Here's a story for the ages. A lovely but lowly kitchen maid dreams her Prince Charming will come one day to take her away from her miserable life and hectoring relatives.
Along the way there's a silver slipper (or maybe it's a bracelet), a fairy godmother (no, make that an evil stepfather) and a clock that strikes midnight (or thereabouts).
Sound familiar? Of course it does -- it's the Cinderella story, only not quite the way your Mom told it to you way back when.
Instead, it's the way composer Gioacchino Rossini told it in "La Cenerentola" (that's "Cinderella" in Italian), which opens tonight at the Lyric Theater in the first of six performances by the Baltimore Opera Company.
"Cenerentola" is one of those comic operas whose premise is so far-fetched that, like its fairy-tale namesake, you can't help but like it, even though you don't for a minute believe in fairy godmothers and silver slippers.

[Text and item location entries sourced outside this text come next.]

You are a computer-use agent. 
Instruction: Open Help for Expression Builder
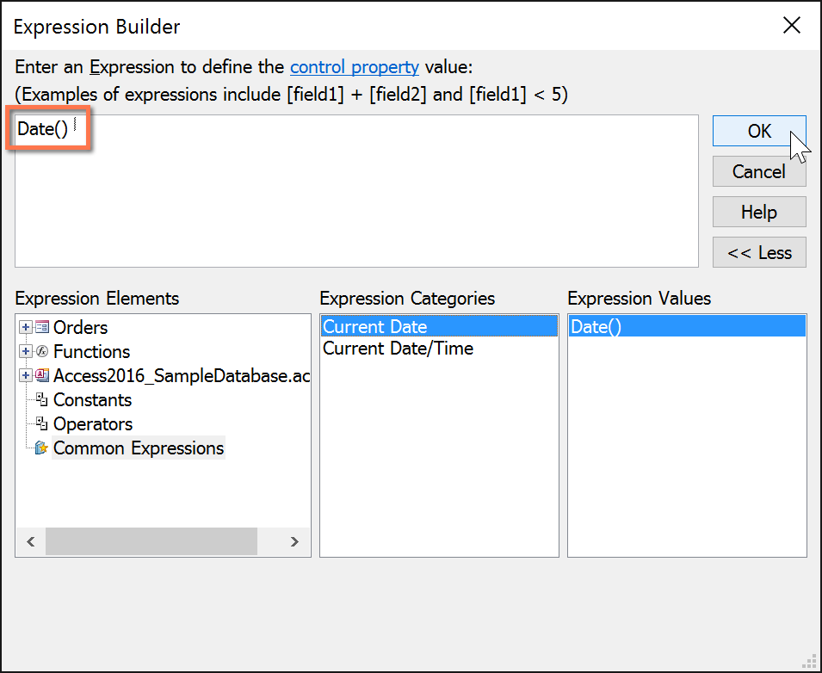click(758, 213)
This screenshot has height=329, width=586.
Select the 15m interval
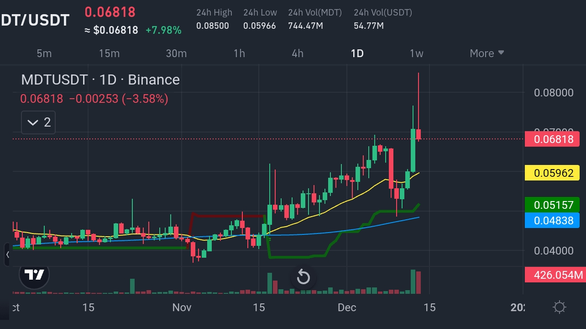[x=109, y=53]
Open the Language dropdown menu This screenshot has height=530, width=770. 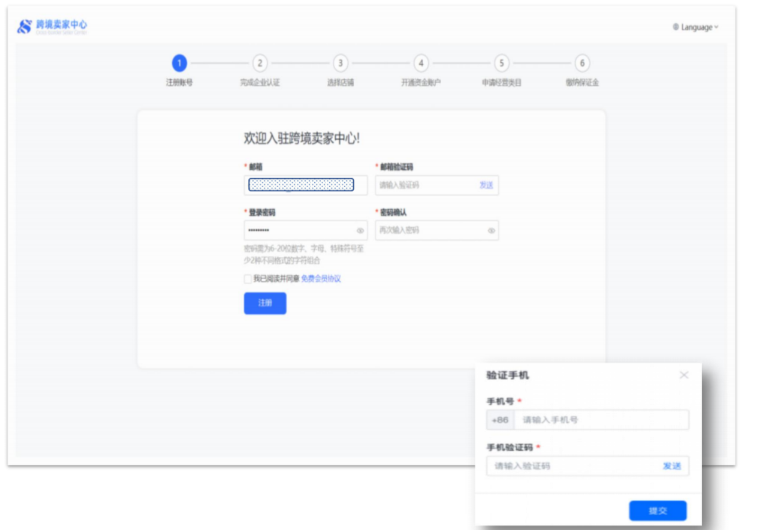[696, 27]
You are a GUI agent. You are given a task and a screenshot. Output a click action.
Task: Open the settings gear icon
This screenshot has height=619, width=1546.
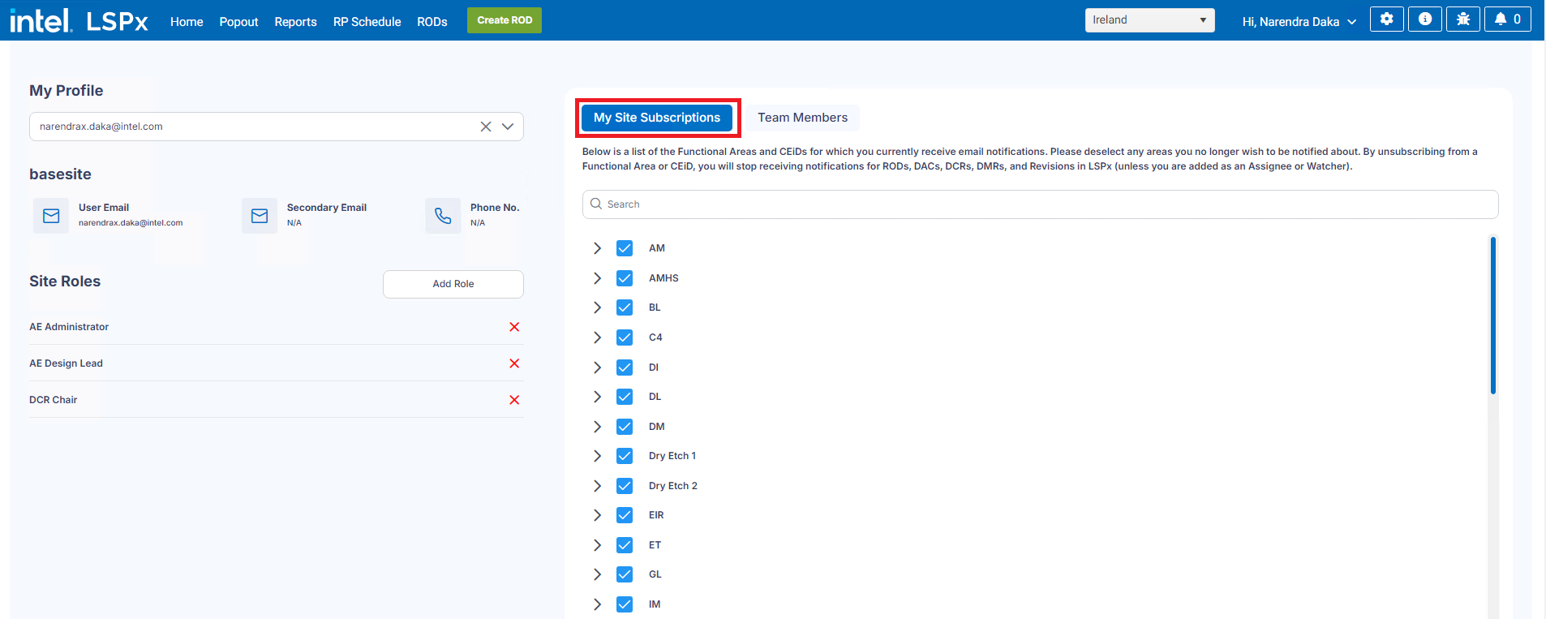(x=1386, y=19)
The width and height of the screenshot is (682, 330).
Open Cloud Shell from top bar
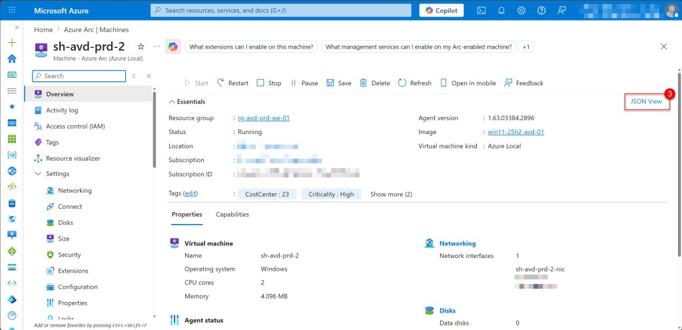coord(482,11)
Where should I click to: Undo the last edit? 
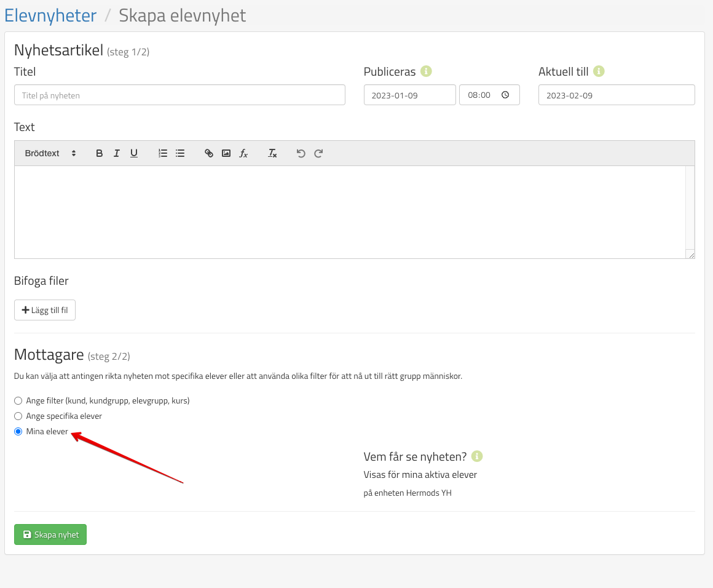(x=301, y=153)
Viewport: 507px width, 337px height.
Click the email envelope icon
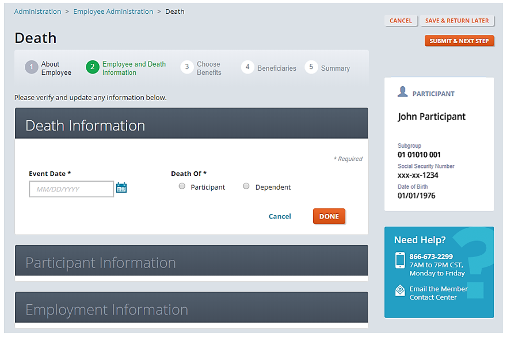tap(400, 291)
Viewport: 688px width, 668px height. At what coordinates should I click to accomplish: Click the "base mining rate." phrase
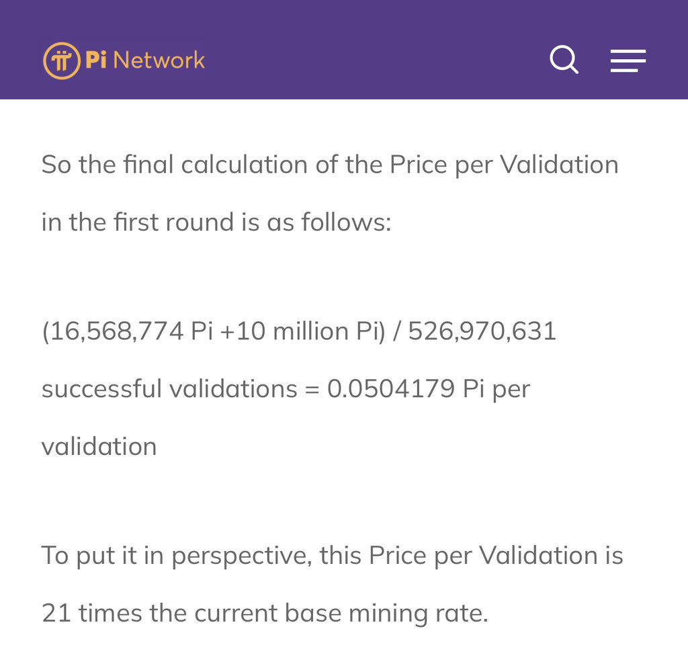point(394,613)
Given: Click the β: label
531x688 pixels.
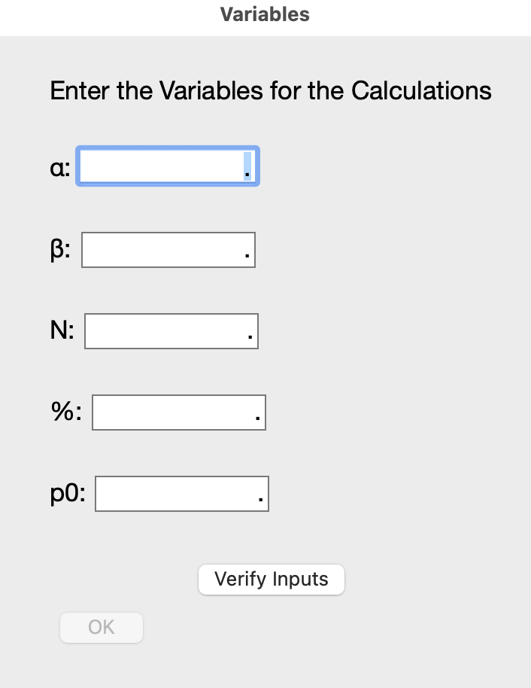Looking at the screenshot, I should tap(61, 251).
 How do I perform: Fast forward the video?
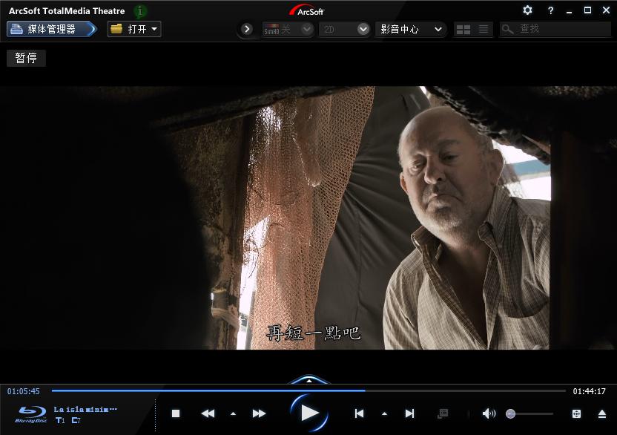click(259, 413)
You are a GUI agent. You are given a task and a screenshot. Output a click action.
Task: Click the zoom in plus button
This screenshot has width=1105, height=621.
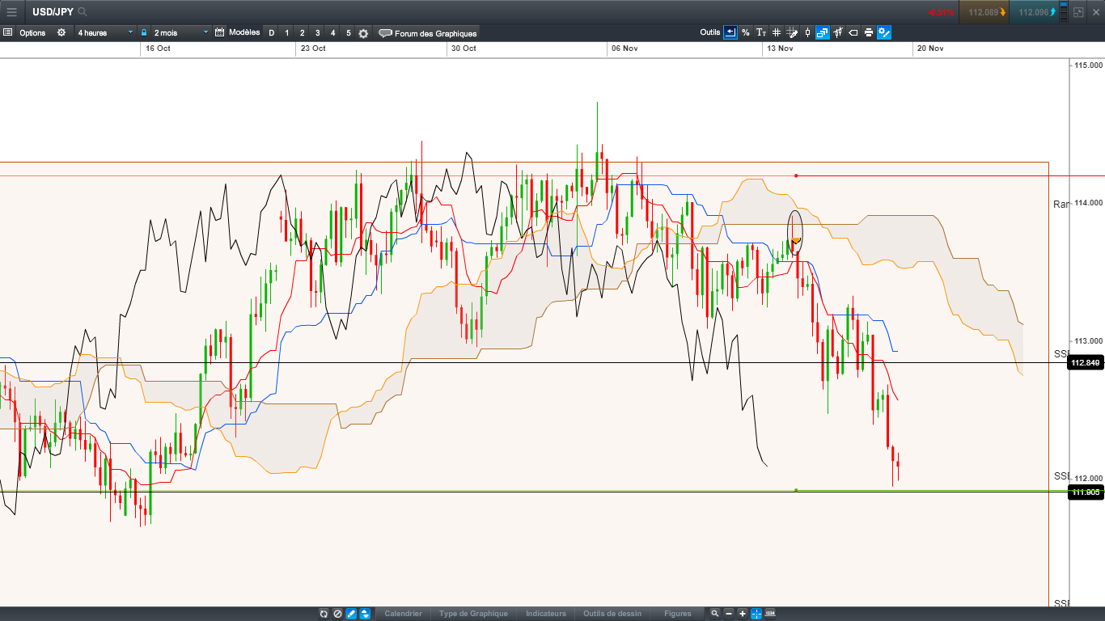(743, 614)
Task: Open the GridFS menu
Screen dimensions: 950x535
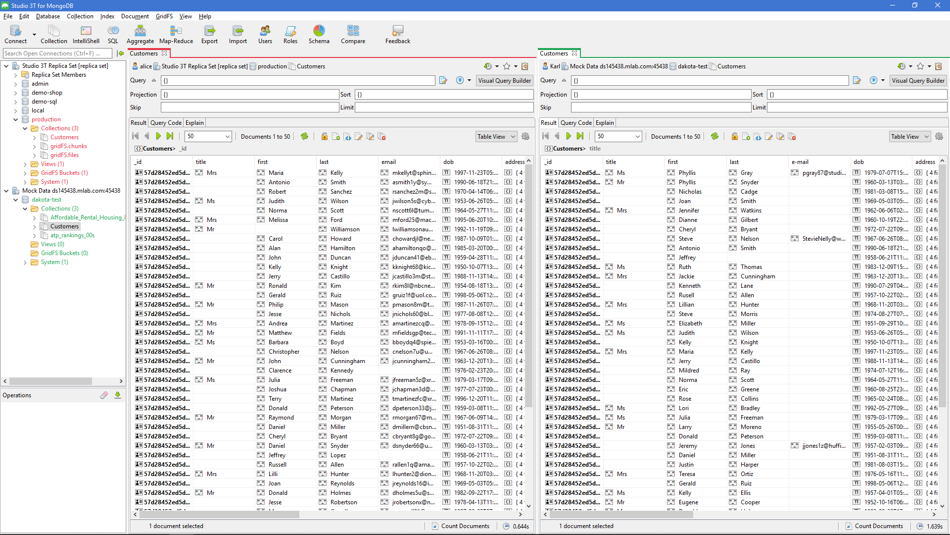Action: tap(164, 16)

Rossini changes the details around -- the lost-and-found slipper becomes a silver bracelet, for example, and the fairy godmother becomes a princely adviser (think James Carville with a heart) -- but it's still basically the same romantic rags-to-riches story.
What makes "Cenerentola" work is the title character, performed tonight by mezzo-so-prano Vivica Genaux, an up-and-coming young singing actress whose good looks and sparkling stage presence are as striking as the coloratura fireworks her character tosses off at every opportunity.
Genaux is at home in the Italian bel canto style (the phrase literally means "beautiful singing") Rossini wrote in, having sung, in addition to Angiolina, the hapless char-girl in "La Cenerentola," the role of Rosina in the "Barber of Seville" and Isabella in "The Italian Girl in Algiers," Rossini's two most popular other comic operas.
But in comparison to Isabella and Rosina, who are both pretty clear about getting what they want by cunningly manipulating the men around them, Angiolina of "La Cenerentola" is almost too pure for her own good.
"I don't believe in a brash Cinderella," Genaux said of her character. "Cinderella's strength is her dream of a good-hearted prince who also wants someone who is good. And she really believes this will happen to her, it's deeply rooted in her character.
"The only way you can bring that out is if you really believe goodness is going to win. So that's the way I play her."